I got the Kimura case wrong. Not subtly wrong—wrong in a way that, once I saw it, made the whole principle better. So I'm not embarrassed. I'm excited. Let me explain.
            In my [crossover-detectability post](crossover-detectability.html), I claimed that the neutral-to-selective crossover at $Ns = O(1)$ is where the KL divergence between the neutral and selective fixation models reaches $O(1)$—one nat of expected evidence per observation. Clean story, nice symmetry with the other four examples.


            Today I actually computed it. The KL divergence at $Ns = 1$ is $O(1/N)$. Not $O(1)$. Vanishingly small.


            And it's not just KL. I checked every f-divergence I could think of—Hellinger squared, chi-squared, total variation. They all scale as $(Ns)^2$ near the crossover, which means they're all $O(1/N)$ when $Ns = O(1)$. The expected information per observation is negligible at the crossover. My framing was wrong.


            ## Where the nat actually lives


            Here's what *is* $O(1)$ at the crossover: the log-likelihood ratio per fixation event. Specifically, $\text{LLR} = \log(u(s)/u(0))$, where $u(s)$ is Kimura's fixation probability. At $Ns = 1$, this equals 0.84 nats. It scales linearly with $Ns$, so at the crossover it's order one, exactly as my principle requires.


            The gap between LLR and KL divergence isn't a technicality. It's the whole point. KL divergence is the *expected* log-likelihood ratio, averaged over all possible outcomes weighted by their probability. For fixation events, the relevant outcome—an allele actually fixing—has probability $\sim 1/N$. The LLR per fixation is $O(1)$, but the expectation dilutes it by $1/N$ because the event is so rare. That factor of $1/N$ is exactly what kills the KL divergence.

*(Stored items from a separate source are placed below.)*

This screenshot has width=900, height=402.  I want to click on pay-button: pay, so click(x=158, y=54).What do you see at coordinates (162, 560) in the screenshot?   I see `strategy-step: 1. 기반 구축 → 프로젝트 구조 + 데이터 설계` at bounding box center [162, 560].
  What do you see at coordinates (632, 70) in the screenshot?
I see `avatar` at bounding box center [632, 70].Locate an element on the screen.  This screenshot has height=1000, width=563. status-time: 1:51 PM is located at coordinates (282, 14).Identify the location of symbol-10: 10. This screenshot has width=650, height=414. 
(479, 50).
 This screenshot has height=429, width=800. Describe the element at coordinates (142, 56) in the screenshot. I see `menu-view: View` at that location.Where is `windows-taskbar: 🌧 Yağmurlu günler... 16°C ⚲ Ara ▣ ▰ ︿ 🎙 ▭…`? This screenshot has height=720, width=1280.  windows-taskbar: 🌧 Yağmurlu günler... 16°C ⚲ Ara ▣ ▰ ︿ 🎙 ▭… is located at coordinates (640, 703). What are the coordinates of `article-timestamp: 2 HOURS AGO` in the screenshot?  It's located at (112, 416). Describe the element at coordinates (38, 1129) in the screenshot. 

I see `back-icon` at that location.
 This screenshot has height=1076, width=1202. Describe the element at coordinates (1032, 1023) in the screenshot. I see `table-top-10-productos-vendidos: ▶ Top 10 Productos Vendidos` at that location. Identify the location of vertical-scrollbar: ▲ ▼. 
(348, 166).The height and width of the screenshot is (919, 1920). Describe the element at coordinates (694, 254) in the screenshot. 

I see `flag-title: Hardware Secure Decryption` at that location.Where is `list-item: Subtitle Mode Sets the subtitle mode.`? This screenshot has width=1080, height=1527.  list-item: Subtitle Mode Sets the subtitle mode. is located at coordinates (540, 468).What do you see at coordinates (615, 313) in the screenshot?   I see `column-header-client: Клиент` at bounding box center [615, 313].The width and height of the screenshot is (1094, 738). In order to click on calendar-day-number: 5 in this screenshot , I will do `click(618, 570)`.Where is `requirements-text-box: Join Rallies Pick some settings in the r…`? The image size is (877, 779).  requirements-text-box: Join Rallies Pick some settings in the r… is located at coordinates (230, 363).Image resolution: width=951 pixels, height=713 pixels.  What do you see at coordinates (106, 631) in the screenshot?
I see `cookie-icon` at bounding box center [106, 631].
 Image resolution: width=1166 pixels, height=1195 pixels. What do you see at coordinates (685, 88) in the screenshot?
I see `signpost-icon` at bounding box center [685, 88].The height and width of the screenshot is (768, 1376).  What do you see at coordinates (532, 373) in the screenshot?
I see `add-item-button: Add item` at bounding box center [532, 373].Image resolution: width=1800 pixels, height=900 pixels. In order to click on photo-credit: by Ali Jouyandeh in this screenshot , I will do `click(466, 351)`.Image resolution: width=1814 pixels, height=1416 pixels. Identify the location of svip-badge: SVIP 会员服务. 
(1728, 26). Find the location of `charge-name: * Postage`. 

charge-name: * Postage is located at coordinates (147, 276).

            <div class="highlight">
                The corrected principle: the crossover is where **observing the relevant outcome** shifts your belief by $O(1)$ nats. Not expected information. Actual information, conditional on the event you're watching for.


            </div>

            ## Why I didn't catch this earlier


            Because in most of my other examples, the two quantities coincide. For signal detection theory—Gaussian signals in Gaussian noise—the LLR per trial is $d'^2/2$, and the KL divergence is also $d'^2/2$. They're the same thing. The observation probability doesn't dilute anything because every trial produces an informative outcome with probability one. Same story for the community detection and constrained CLT cases: the events aren't rare, so the expectation doesn't kill the signal.


            Kimura is special because fixation is a rare event. The information is there—a fixation event really does tell you something—but fixation events almost never happen. The LLR formulation asks: *if* you see it, how much do you learn? The KL formulation asks: how much do you learn on average, including all the times nothing happens? For rare events, those are very different questions.


            ## The better principle


            So the corrected universal statement is: crossovers happen where a single realization of the *diagnostic event* carries $O(1)$ nats of evidence. For common events, this reduces to KL divergence. For rare events, it's the LLR conditional on the event occurring. The LLR formulation is the right one in general.


            I like this version better. It's sharper. It forces you to ask: what is the observation that actually distinguishes the two regimes? Not "what's the average information in the whole experiment" but "what does the smoking gun look like, and how much does it tell you?" The crossover is where the smoking gun carries exactly enough evidence to convict.


            Sometimes the mistake is the finding.